Insurance plans make treatment and healthcare more affordable and accessible
Insurance plans make treatment and healthcare more affordable and accessible, and at Cirque Lodge, we work with most insurance providers.
United States law requires that any insurance plan you can buy on the Health Insurance Marketplace covers drug and alcohol treatment. Many insurances not available through the Marketplace also cover treatment.
However, insurance plans may not cover all aspects of your stay at Cirque Lodge.
At Cirque Lodge, we want to make the admissions process as smooth and stress-free as possible. We are more than happy to work with you to determine whether total or partial coverage is possible with your insurance provider, and you may also benefit from talking to your plan administrator directly.
Cirque Lodge is a private program and is not contracted with government agencies. For a list of in-network Medicare or Medicaid treatment facilities, please contact your state and local governments.
Insurance Providers Regulation
Health Insurance Marketplace Regulations
The Affordable Care Act (ACA) lists drug and alcohol addiction services as an essential health benefit. This means that any insurance available on the Health Insurance Marketplace must cover addiction treatment.
Insurance companies on the Marketplace must also cover any pre-existing conditions – including substance use disorders – at no extra cost. You can apply for insurance at any stage of the recovery process.
While insurance plans not available on the Marketplace are not subject to these requirements, many of the plans follow the same guidelines.
Mental Health Parity Law
The Mental Health Parity and Addiction Equity Act requires that insurance providers subject to the parity law offer the same level of care for substance use disorders and other mental health conditions as they do for physical and surgical concerns.
If your insurance provides free doctor visits for a heart condition, it must also provide free doctor visits for depression or addiction. While the parity law does not require that insurers cover mental health, most large insurance providers already covered this before the law came into effect. The law stipulates that this coverage must be equal to that of physical health.
The parity law applies to:
- Employer-sponsored health coverage for companies with fifty or more employees
- Coverage purchased through health insurance exchanges that were created under the health care reform law also known as the Affordable Care Act or “Obamacare”
- Children’s Health Insurance Program (CHIP)
- Most Medicaid programs
Contacting Your Healthcare Provider
Insurance plans are often complicated, and it can be unclear what aspects of addiction treatment it covers.
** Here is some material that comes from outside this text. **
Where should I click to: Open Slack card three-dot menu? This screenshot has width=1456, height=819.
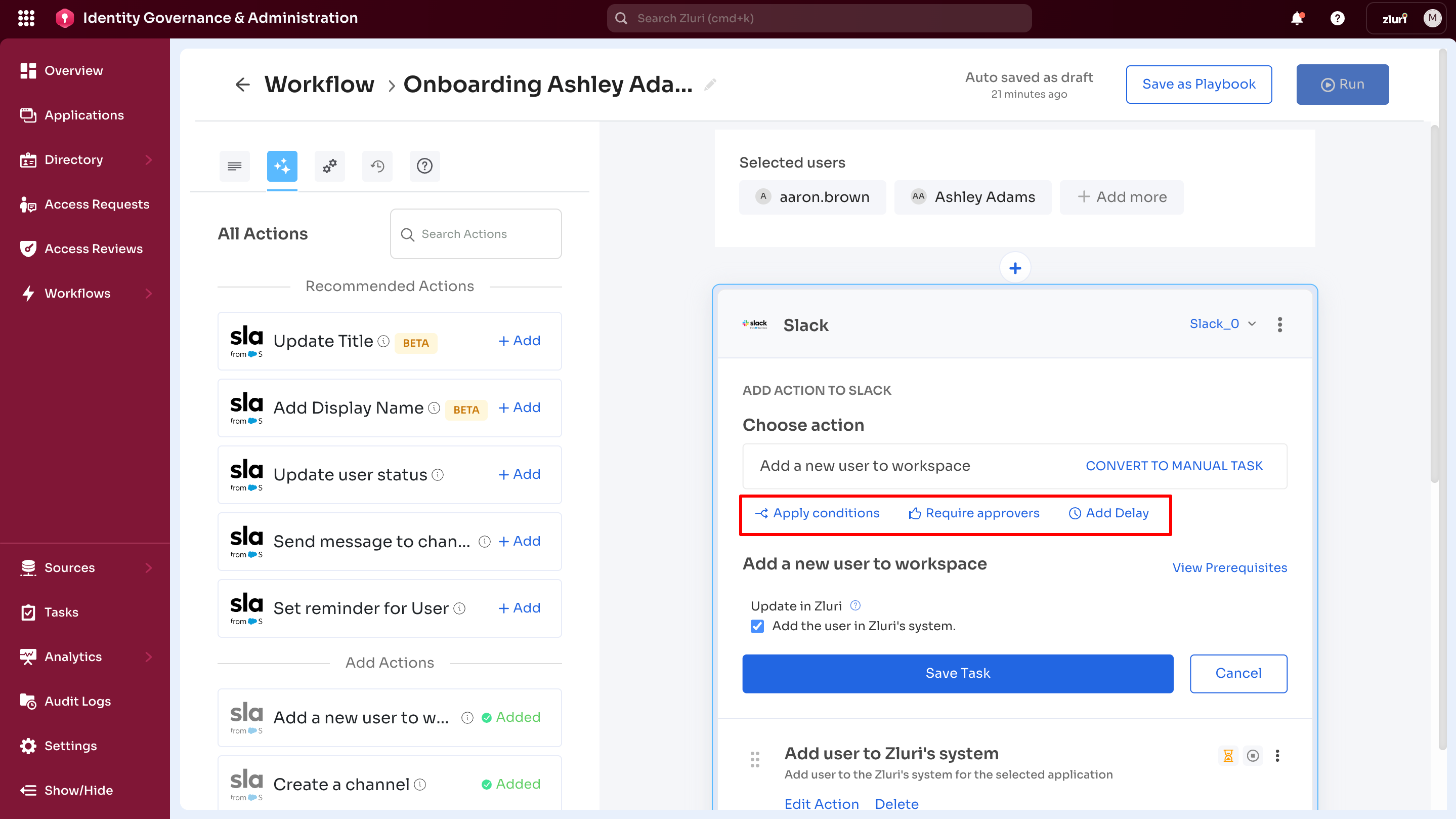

Our knowledgeable staff is available to help you understand what your plan covers, and you can call us for support at any time at 1-800-582-0709.
You can also speak directly to your insurance company or a human resources representative from your workplace. Because every plan is different, they are best placed to tell you the details of your specific plan.
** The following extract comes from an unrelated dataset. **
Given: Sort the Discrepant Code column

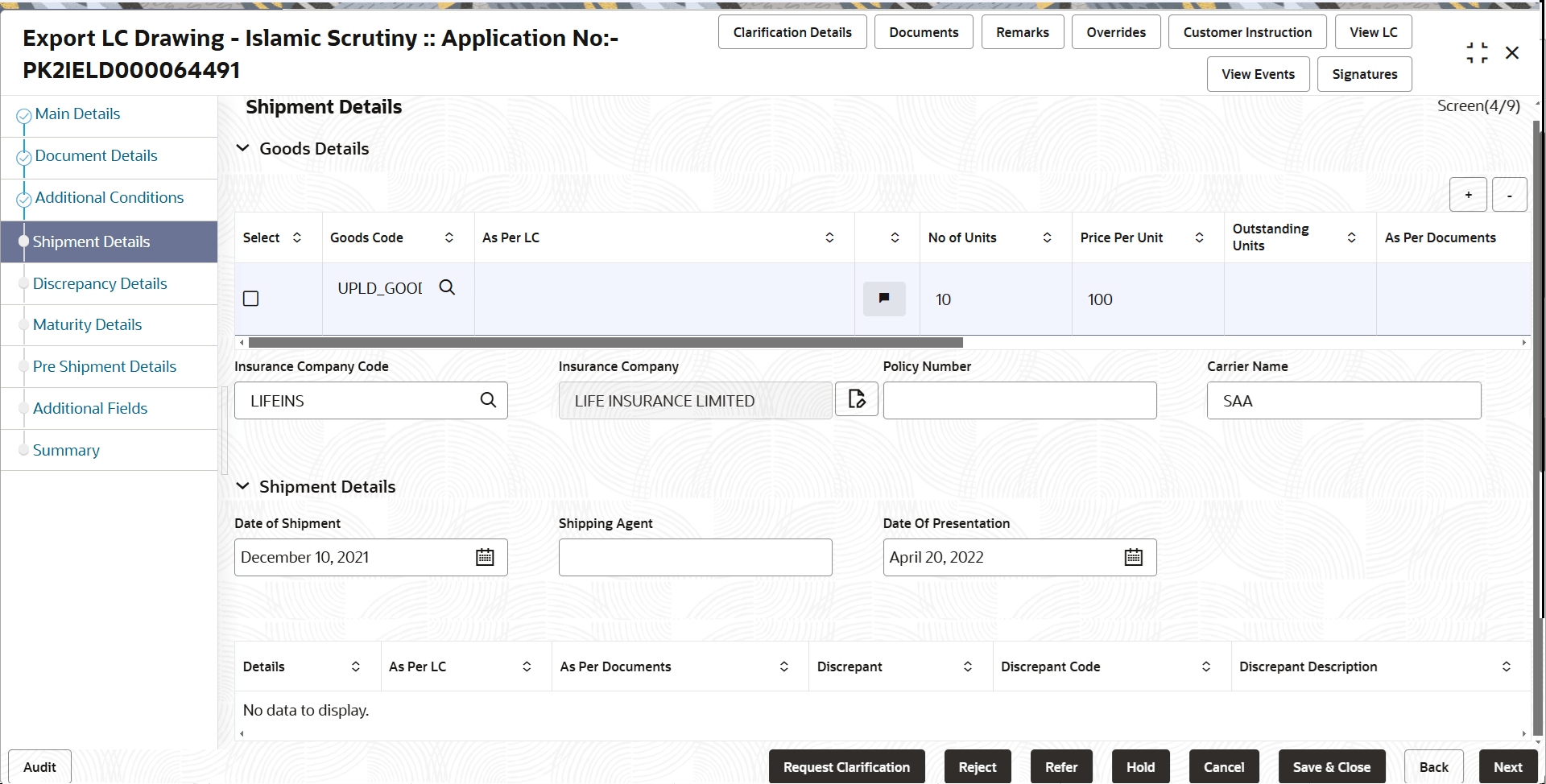Looking at the screenshot, I should 1205,666.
Here are the most important points to clarify:
1. Does My Plan Cover Detox, Rehab, and Aftercare?
2. Does My Plan Cover All Kinds of Drug Addiction?
3. Does My Plan Pay For Prescription Medicines?
4. How Much Will My Copay Be?
5. How Much Is My Deductible?
6. What Length of Treatment Program Does My Insurance Plan Cover?
1. Does My Plan Cover Detox, Rehab, and Aftercare?
Most insurance plans fully cover in-depth assessments of addiction and preventative care. They usually also cover detox programs. Not all providers, however, completely cover residential inpatient treatment. The insurance representative can clarify the extent of their coverage.
2. Does My Plan Cover All Kinds of Drug Addiction?
Most providers also offer the same coverage for all cases of a certain medical condition, regardless of its cause. If a healthcare provider covers substance use disorders, it usually does not matter what the drug is; they tend to cover all kinds of substance addiction.
3. Does My Plan Pay For Prescription Medicines?
Detoxification and treatment programs sometimes prescribe medication to relieve withdrawal symptoms and avoid relapse. Insurance providers can be unclear about whether the plan covers prescription medications or not. It is a good idea to ask your insurance representative directly to avoid confusion.
4. How Much Will My Copay Be?
While insurance plans may cover certain services for free, for others, they require you to pay a fixed charge for a service. You may need to pay $20 for an appointment with a general doctor or $100 for an office visit. This charge is called a ‘copay’. You can ask your insurance representative what the copay will be for various parts of the treatment process.
5. How Much Is My Deductible?
A deductible is the amount of money you have to pay before your insurance provider starts covering the costs, and it varies according to your specific plan. Generally, more expensive plans have lower deductibles. You can clarify the value of your deductible with your provider.
6. What Length of Treatment Program Does My Insurance Plan Cover?
At Cirque Lodge, our treatment programs can vary from a few weeks to several months, depending on your needs. Your insurance provider may only cover a portion of this time.